Exercise: Among the lines below, a stretch begins at the one with "You are a computer-use" and ends at the one with "1074x632 pixels.". Repeat that stretch exactly, ends included.

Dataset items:
_ _ _

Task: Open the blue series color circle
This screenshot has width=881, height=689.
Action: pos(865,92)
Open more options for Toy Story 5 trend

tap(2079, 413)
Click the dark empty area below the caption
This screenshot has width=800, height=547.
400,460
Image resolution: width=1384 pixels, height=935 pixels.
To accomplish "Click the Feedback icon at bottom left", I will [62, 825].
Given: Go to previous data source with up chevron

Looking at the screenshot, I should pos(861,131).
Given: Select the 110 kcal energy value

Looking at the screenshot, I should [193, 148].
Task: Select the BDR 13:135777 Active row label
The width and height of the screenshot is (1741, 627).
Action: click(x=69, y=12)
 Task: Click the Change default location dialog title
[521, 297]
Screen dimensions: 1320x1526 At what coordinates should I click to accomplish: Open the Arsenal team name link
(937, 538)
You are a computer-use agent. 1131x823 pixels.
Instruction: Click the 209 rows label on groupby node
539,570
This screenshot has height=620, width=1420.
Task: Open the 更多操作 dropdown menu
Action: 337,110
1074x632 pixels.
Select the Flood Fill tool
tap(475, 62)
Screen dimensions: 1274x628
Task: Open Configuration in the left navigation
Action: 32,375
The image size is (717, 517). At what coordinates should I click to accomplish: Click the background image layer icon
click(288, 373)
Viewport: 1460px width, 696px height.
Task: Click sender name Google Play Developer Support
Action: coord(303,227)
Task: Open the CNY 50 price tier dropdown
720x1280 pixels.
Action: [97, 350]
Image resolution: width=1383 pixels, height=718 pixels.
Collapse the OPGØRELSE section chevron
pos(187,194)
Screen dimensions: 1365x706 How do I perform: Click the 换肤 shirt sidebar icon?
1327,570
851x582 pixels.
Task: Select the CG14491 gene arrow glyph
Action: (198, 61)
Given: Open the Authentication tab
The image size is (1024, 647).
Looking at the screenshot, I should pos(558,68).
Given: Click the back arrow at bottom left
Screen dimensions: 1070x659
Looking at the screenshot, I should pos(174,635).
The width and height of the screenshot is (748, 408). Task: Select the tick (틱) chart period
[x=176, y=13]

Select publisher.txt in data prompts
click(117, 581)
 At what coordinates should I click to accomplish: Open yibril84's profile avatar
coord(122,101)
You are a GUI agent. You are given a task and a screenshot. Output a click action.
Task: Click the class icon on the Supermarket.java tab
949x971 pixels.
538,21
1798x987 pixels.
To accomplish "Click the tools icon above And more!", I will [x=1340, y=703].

_ _ _

Answer area:
You are a computer-use agent. 1131x823 pixels.
Instruction: Click the 209 rows label on groupby node
539,570
This screenshot has height=620, width=1420.
Task: Open the 更多操作 dropdown menu
Action: 337,110
1074x632 pixels.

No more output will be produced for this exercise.